Which lines in the data below contain the string "agent"? Show each one.

----- DATA FOR PROCESSING

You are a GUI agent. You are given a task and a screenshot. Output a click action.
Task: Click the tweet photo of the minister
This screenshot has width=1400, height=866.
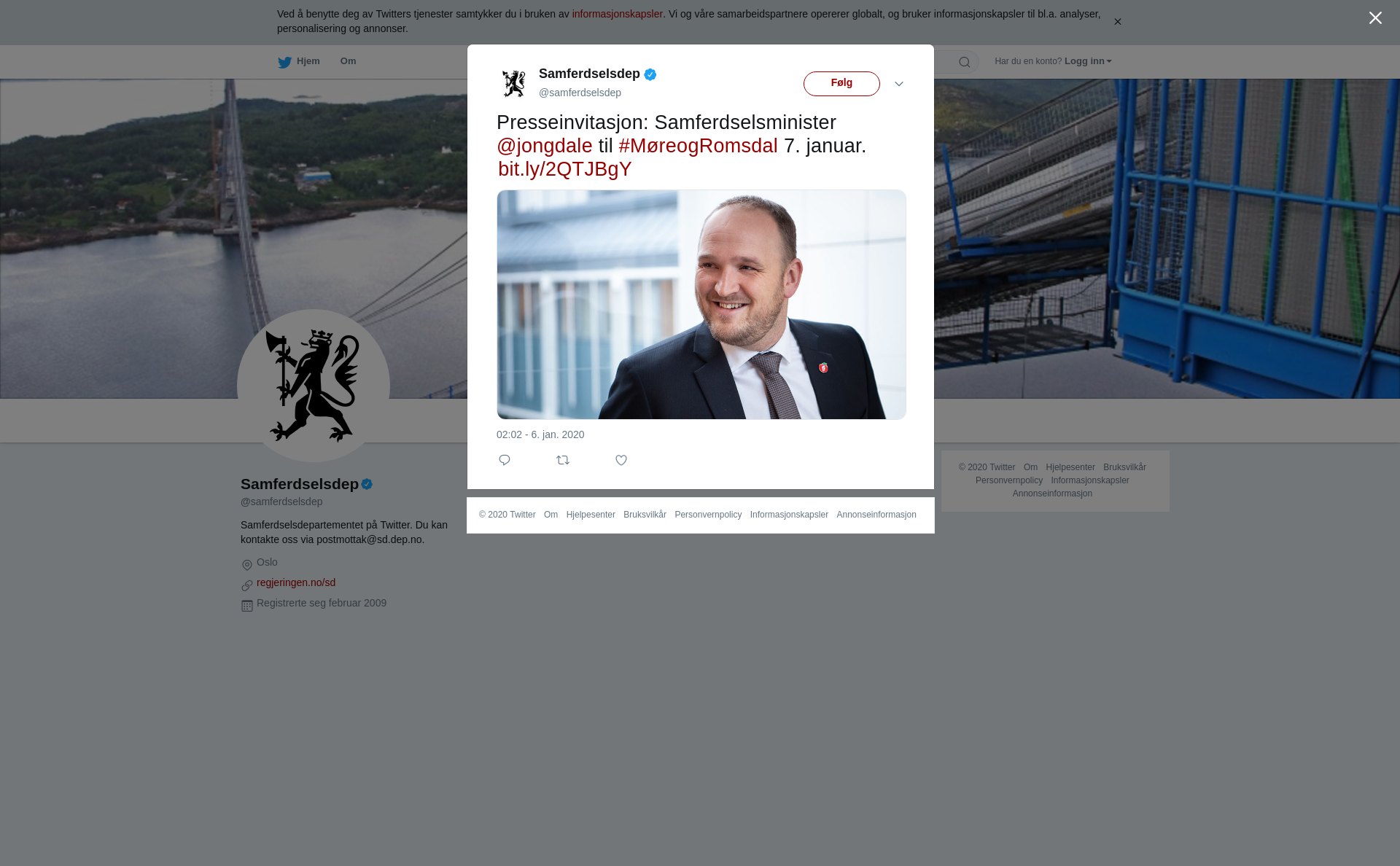tap(701, 305)
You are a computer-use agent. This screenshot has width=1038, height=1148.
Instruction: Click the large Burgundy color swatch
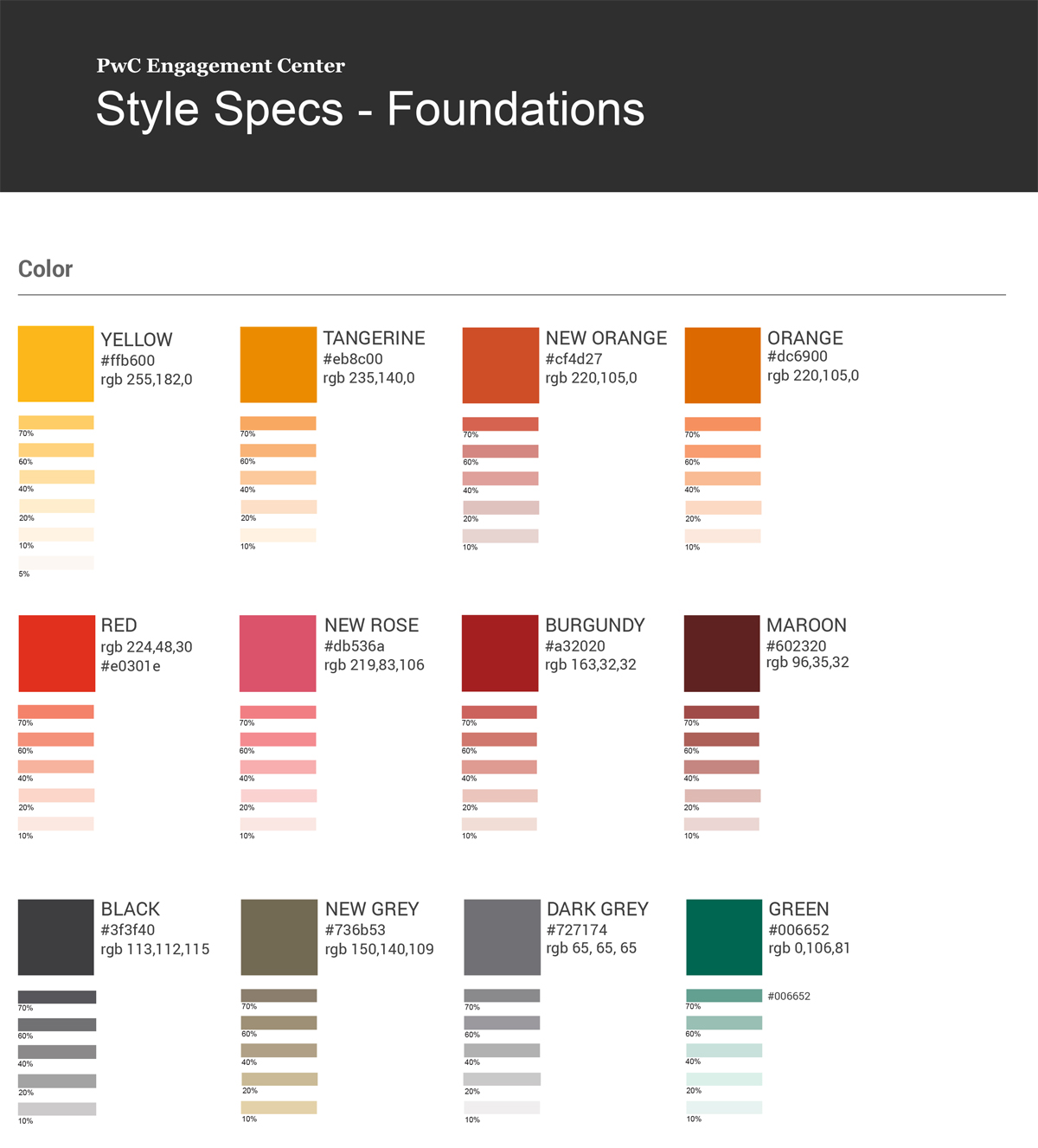pyautogui.click(x=500, y=653)
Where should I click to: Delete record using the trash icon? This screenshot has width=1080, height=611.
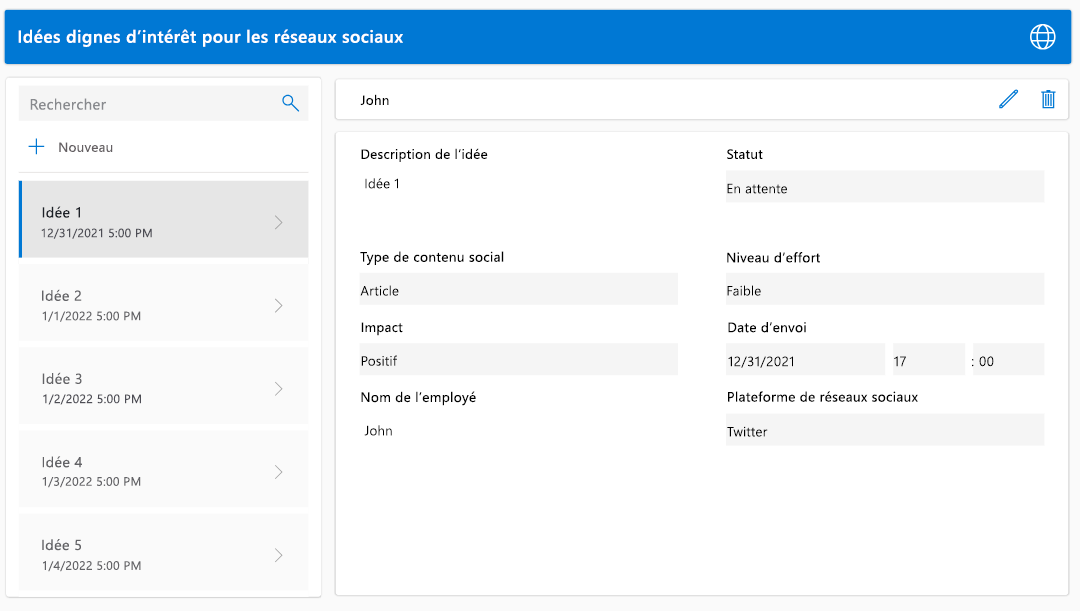tap(1048, 99)
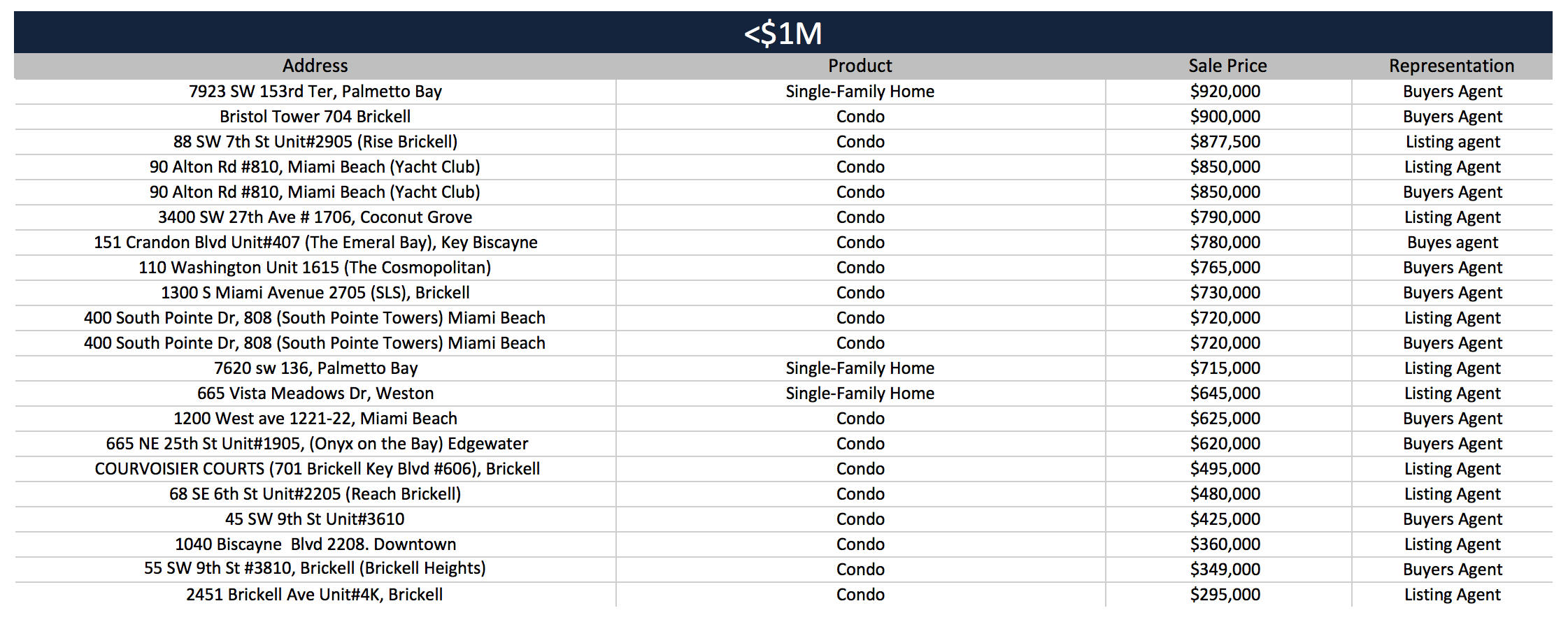Click the Product column header

coord(860,66)
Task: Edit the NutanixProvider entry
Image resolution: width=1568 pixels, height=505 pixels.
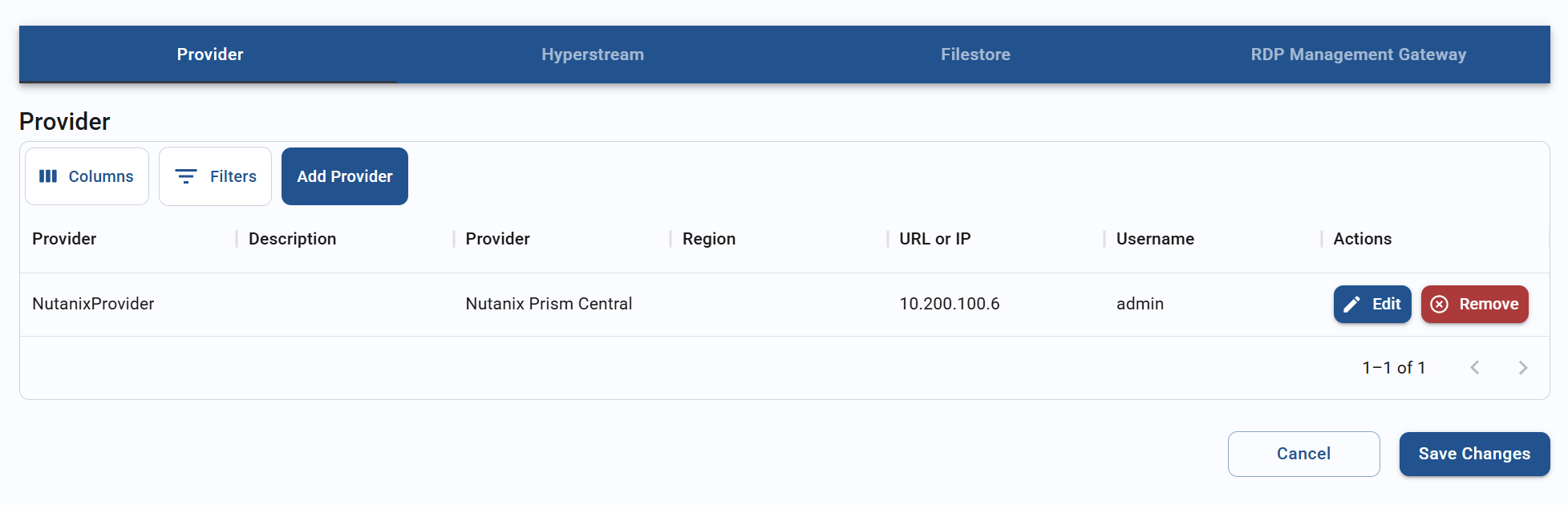Action: click(1372, 304)
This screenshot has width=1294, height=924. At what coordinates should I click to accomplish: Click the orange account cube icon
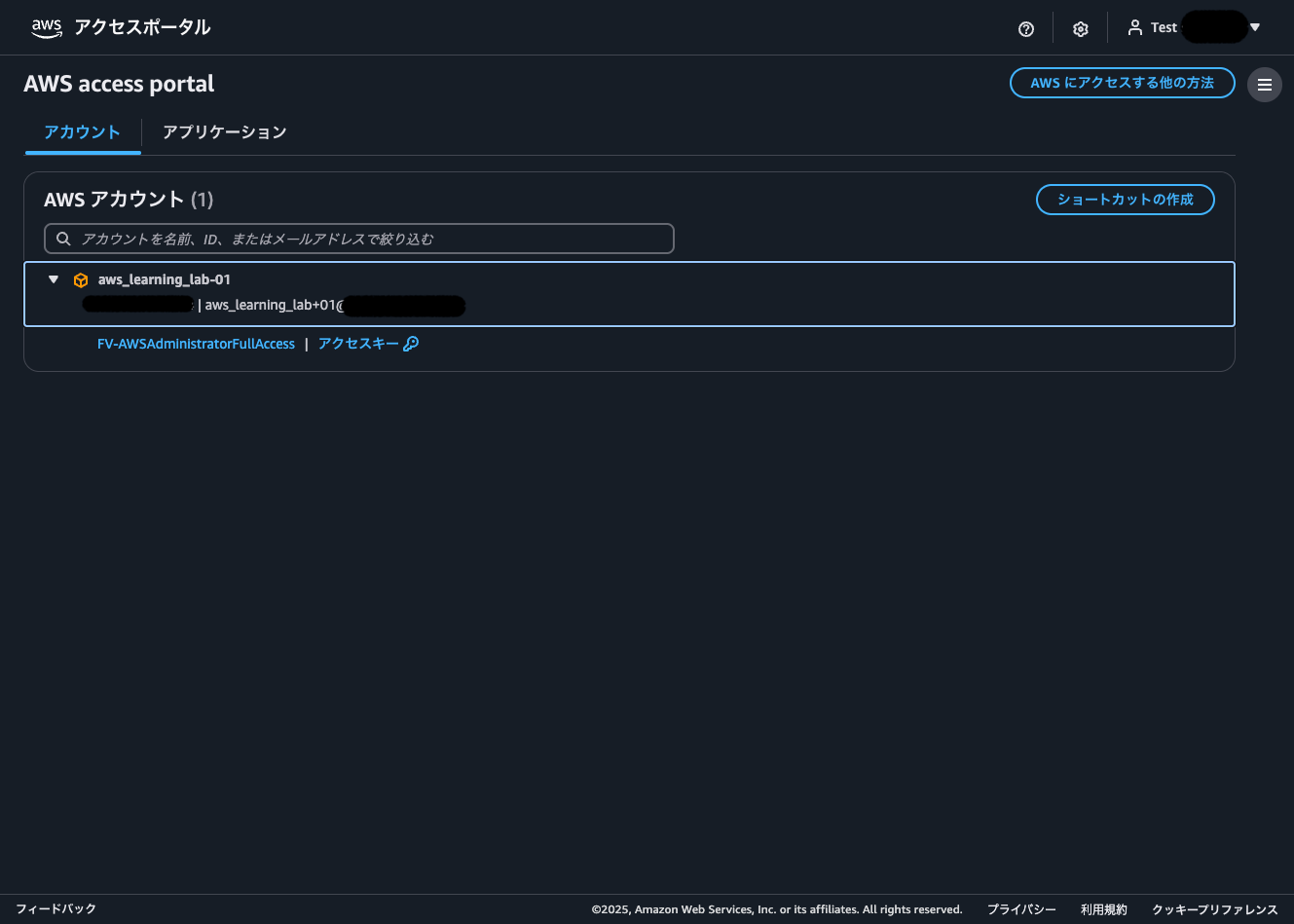[x=81, y=280]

----------

**WRITTEN REPLY:**
You are a GUI agent. You are given a task and a screenshot. Output a click action.
You are a computer-use agent. This screenshot has width=1038, height=1148.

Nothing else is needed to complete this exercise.